Taking up the guitar is a relationship. Taking up with a guitar teacher makes it a three-way street. This adds an interesting dynamic and it’s (usually) up to the teacher to be the “wise” one of the group, taking the lead and guiding the student and the guitar through the often awkward first steps of getting to know each other.

So whether the student is five years old or seventy five, it’s important, to me at least, to give them one rule that should guide him or her throughout the entire relationship and this is:

Playing guitar is supposed to be fun.

Regardless of why one takes up the instrument (girls, prestige, artistic pursuits, pure competitiveness, wistful nostalgia), enjoyment of playing and enjoyment of music has to ultimately be the core reason if the relationship is going to continue. That may sound very simple and that’s for a good reason. It is simple. If you picked up the guitar because you want to impress someone (even if that someone is just yourself), if you took it up to meet girls, if you decided playing guitar might be your ticket to fame, if you simply want a way to unwind at the end of a day – these reasons will get you started. They might even carry you quite a ways. But ultimately they will run their course and something else will have to supply the motivating force behind your continued playing (and learning to play).

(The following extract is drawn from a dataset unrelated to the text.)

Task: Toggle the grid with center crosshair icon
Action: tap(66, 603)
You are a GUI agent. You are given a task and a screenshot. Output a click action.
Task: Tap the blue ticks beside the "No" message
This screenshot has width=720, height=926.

If you are playing for enjoyment, for the enjoyment of making music, you will never have a bad day. Even on those days when your fingers seem to be on holiday from playing, you’ll still have fun challenging yourself to come up with something halfway decent. And on the days when everything is clicking, when the timing and rhythm and picking and chord changing and riffs all seem to magically fall into place, you’ll be in heaven.

So have fun. And if you ever find yourself not having fun, take a break so you can ask yourself why. Quite often you’ll find that there’s something else going on. We all have lives, no? Take a little time to deal with your life and then you should find you’re back to having fun playing again.

And there’s more – by taking time for your own enjoyment, you might find that other people find you more enjoyable to be with. It’s kind of contagious that way.

Plus (and don’t stop me ’cause you’ve heard this one before…) – by sharing your enjoyment of music and playing with others, you will increase both your and their enjoyment a thousandfold. That’s some serious fun!